There are still many unanswered questions in the application of Hg isotopes in paleoenvironmental studies, such as the fractionation mechanisms of Hg isotopes in different redox settings, and the influence of diagenesis on sedimentary Hg enrichment and Hg isotope signatures, which should be investigated in the future. Nevertheless, our novel model reinforces the hypothesis that PZE acted as a key kill mechanism for the EPME, and paves the way of quantifying the effects of volcanism, terrestrial erosion, and ocean redox conditions on Hg isotope variations in deep time, which are critically important for the application of Hg isotopes in reconstructing the co-evolution of environment and life.

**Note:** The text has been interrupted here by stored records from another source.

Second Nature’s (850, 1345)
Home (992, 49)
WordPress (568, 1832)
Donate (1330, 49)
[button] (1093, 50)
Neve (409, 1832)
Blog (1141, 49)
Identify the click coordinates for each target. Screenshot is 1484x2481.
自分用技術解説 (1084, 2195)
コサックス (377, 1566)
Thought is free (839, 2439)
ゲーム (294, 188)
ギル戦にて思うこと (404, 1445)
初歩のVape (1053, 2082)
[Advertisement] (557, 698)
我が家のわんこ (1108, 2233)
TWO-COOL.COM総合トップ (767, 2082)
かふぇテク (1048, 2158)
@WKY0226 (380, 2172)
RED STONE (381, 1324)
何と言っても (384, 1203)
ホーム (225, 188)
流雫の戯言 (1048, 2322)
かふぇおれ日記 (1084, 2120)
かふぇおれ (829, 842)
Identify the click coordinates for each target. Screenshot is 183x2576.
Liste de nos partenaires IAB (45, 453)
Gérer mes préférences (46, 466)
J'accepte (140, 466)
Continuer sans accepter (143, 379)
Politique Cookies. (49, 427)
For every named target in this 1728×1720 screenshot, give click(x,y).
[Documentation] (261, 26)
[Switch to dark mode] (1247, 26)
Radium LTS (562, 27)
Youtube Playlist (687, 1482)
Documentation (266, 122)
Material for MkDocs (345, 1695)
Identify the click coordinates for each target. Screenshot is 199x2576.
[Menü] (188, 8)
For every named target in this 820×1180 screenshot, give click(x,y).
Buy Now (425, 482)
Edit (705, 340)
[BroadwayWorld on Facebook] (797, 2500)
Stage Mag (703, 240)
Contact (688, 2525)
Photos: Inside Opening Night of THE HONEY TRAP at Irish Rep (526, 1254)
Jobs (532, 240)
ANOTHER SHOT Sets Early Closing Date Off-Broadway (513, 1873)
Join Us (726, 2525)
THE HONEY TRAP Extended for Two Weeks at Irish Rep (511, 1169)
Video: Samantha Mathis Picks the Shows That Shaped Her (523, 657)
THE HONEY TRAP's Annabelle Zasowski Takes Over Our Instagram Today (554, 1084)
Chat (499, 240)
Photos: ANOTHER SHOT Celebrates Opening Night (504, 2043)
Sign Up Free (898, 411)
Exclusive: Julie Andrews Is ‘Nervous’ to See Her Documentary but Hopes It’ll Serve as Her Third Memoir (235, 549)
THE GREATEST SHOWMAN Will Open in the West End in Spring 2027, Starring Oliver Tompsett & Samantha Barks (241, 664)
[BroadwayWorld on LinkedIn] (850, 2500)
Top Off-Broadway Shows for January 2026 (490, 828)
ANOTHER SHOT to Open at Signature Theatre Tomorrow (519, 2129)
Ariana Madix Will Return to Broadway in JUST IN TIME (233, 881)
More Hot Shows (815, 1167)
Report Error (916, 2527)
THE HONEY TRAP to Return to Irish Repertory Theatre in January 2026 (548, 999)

A Simple Illustration of the Modelling Output. The inclusion of marine PZE could well reconcile Hg isotope variations in marine and terrestrial strata across for the EPME. Both PZE and terrestrial erosion cause negative shifts (-) of odd-Hg MIF in marine waters, potentially explaining the negative shifts of odd-Hg MIF in most marine strata. PZE and terrestrial erosion cause a positive (+) and negative shift (-) of odd-Hg MIF for atmospheric Hg pools, respectively, potentially explaining the diverse ( positive, negative or unclear) shifts of odd-Hg MIF in terrestrial strata. Ο indicates that the isotope shifts are unclear, which are likley significant at a local/region scale but insignificant at a global sacle.